» Your instructions: Repeat the records verbatim from the line containing "coordinates (56, 674)." down to the line containing "scrollbar is located", including both of those lines.

» Provided records:
----
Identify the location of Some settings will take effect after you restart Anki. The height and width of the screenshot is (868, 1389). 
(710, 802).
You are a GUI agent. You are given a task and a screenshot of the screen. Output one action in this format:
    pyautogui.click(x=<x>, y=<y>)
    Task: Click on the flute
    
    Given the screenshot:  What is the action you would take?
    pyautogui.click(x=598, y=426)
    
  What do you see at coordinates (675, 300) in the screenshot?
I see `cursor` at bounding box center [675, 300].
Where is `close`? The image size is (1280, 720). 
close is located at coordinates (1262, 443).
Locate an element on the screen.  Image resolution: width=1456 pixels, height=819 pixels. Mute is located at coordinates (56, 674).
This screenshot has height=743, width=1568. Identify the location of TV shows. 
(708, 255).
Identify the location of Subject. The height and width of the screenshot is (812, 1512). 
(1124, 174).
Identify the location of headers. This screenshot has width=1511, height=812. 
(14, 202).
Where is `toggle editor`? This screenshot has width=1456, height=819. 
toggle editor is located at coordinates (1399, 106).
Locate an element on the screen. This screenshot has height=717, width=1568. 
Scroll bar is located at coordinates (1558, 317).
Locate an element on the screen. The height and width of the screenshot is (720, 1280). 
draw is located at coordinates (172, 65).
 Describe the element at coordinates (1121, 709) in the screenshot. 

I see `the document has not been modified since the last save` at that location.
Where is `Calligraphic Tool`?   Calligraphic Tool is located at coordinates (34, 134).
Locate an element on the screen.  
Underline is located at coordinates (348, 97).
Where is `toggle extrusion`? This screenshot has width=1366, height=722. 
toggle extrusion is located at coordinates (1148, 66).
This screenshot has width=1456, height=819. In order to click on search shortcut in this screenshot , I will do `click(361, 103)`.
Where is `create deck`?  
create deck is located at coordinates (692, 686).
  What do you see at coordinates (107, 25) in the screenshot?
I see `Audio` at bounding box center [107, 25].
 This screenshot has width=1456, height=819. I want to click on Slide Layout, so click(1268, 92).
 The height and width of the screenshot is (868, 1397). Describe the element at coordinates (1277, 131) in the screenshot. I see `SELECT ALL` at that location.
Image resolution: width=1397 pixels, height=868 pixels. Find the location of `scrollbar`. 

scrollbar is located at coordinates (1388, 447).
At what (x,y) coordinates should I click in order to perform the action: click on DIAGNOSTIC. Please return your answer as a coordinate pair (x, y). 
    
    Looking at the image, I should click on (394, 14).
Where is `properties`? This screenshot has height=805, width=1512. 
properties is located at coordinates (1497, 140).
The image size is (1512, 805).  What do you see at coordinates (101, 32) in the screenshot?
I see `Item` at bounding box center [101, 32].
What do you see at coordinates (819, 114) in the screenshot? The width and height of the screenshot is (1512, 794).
----
» Worked answer:
Locate an element on the screen.  Image resolution: width=1456 pixels, height=819 pixels. Mute is located at coordinates (56, 674).
This screenshot has height=743, width=1568. Identify the location of TV shows. 
(708, 255).
Identify the location of Subject. The height and width of the screenshot is (812, 1512). 
(1124, 174).
Identify the location of headers. This screenshot has width=1511, height=812. 
(14, 202).
Where is `toggle editor`? This screenshot has width=1456, height=819. 
toggle editor is located at coordinates (1399, 106).
Locate an element on the screen. This screenshot has height=717, width=1568. 
Scroll bar is located at coordinates (1558, 317).
Locate an element on the screen. The height and width of the screenshot is (720, 1280). 
draw is located at coordinates (172, 65).
 Describe the element at coordinates (1121, 709) in the screenshot. 

I see `the document has not been modified since the last save` at that location.
Where is `Calligraphic Tool`?   Calligraphic Tool is located at coordinates (34, 134).
Locate an element on the screen.  
Underline is located at coordinates (348, 97).
Where is `toggle extrusion`? This screenshot has width=1366, height=722. 
toggle extrusion is located at coordinates (1148, 66).
This screenshot has width=1456, height=819. In order to click on search shortcut in this screenshot , I will do `click(361, 103)`.
Where is `create deck`?  
create deck is located at coordinates (692, 686).
  What do you see at coordinates (107, 25) in the screenshot?
I see `Audio` at bounding box center [107, 25].
 This screenshot has width=1456, height=819. I want to click on Slide Layout, so click(1268, 92).
 The height and width of the screenshot is (868, 1397). Describe the element at coordinates (1277, 131) in the screenshot. I see `SELECT ALL` at that location.
Image resolution: width=1397 pixels, height=868 pixels. Find the location of `scrollbar`. 

scrollbar is located at coordinates (1388, 447).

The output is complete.